A PGR argumentava que as normas violavam o princípio da legalidade, pois criavam hipóteses de extinção ou suspensão da punibilidade sem previsão na Constituição Federal. Além disso, a PGR alegava que as normas incentivavam a inadimplência tributária, pois o contribuinte poderia pagar a dívida tributária para evitar a punição penal.

O relator da ADI, ministro Nunes Marques, votou pela improcedência da ação. O ministro entendeu que as normas são constitucionais, pois estão em consonância com os princípios da proporcionalidade e da intervenção mínima do direito penal.

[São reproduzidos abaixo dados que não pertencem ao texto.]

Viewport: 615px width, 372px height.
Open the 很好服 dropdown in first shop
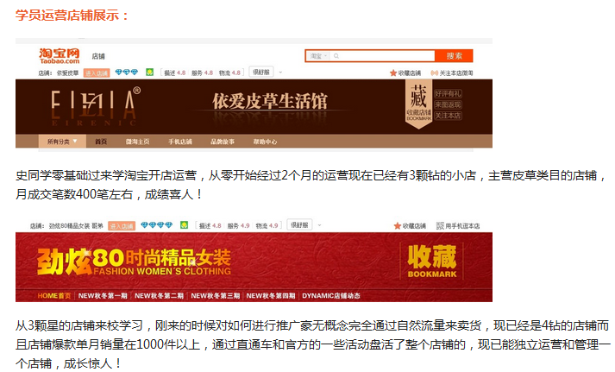pos(261,73)
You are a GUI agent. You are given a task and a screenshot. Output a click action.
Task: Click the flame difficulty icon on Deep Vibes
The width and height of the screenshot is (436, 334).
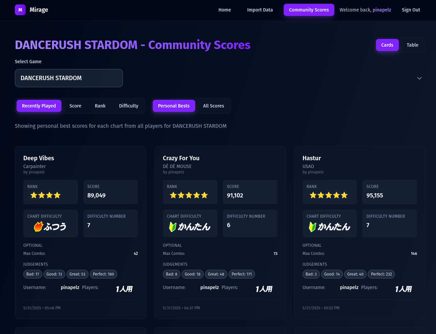pos(39,226)
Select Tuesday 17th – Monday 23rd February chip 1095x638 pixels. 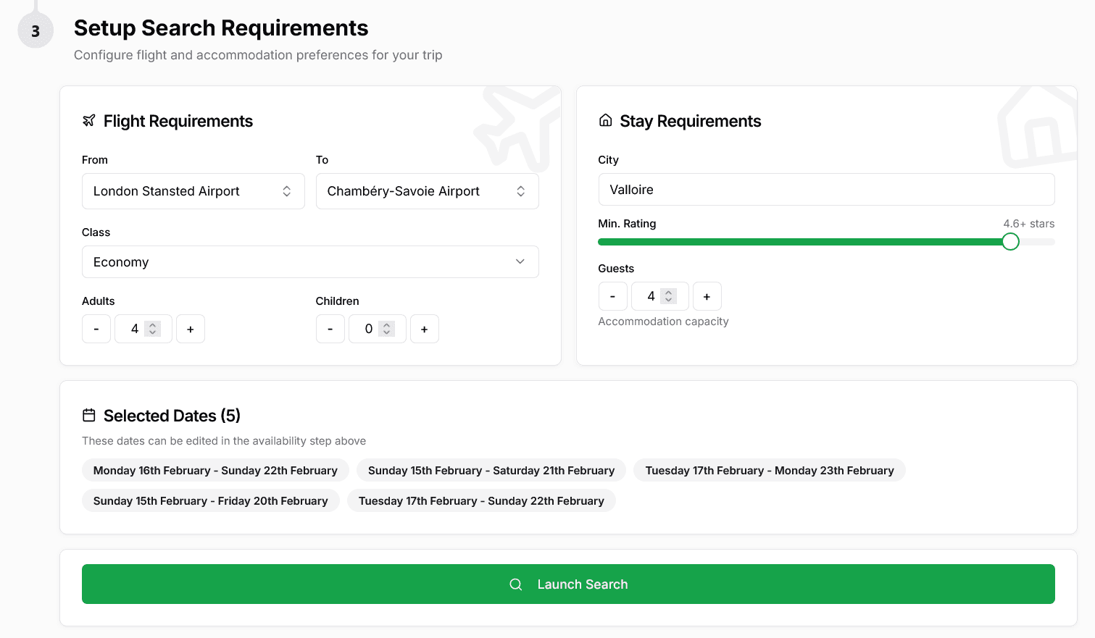[769, 471]
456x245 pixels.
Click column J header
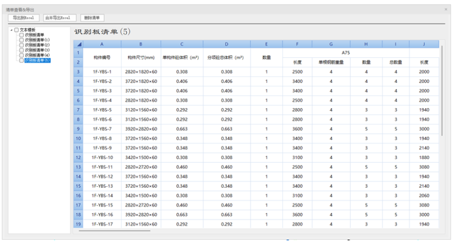[424, 45]
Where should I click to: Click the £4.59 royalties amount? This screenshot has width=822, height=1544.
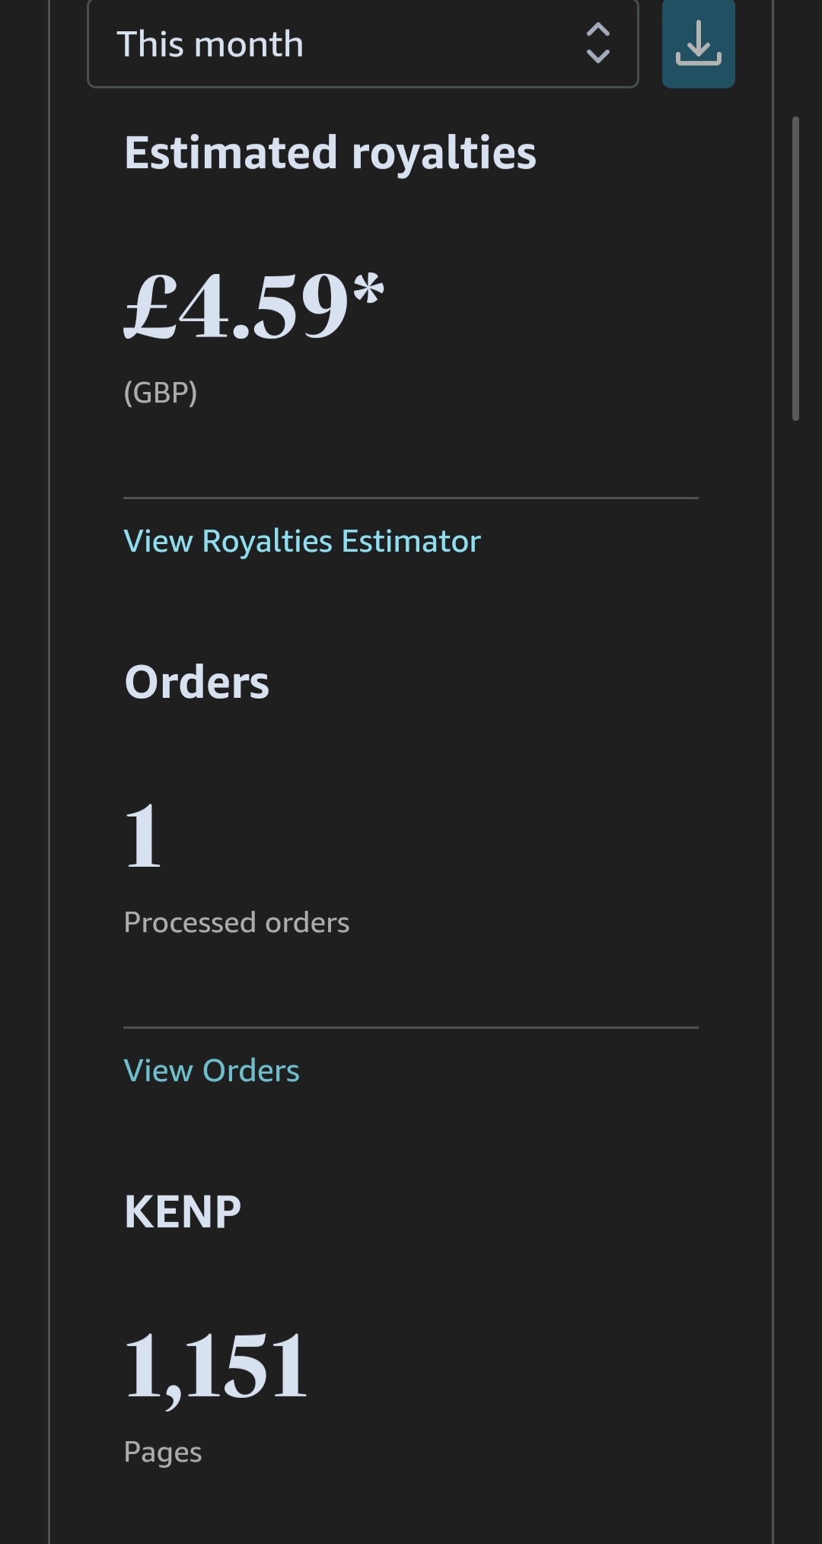pos(236,306)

O ministro Marques ressaltou que as normas incentivam a reparação do dano ao erário, afastando o excesso da imposição penal. Segundo o ministro, a suspensão e a extinção da punibilidade reverenciam a liberdade e a livre iniciativa, deixando a sanção penal como “ultima ratio”, em conformidade com o postulado da proporcionalidade e da intervenção mínima do direito penal.

A decisão do STF é importante para a segurança jurídica, pois afasta a dúvida sobre a constitucionalidade das normas que extinguem ou suspendem a punibilidade nos casos de pagamento integral ou parcelamento de dívidas tributárias.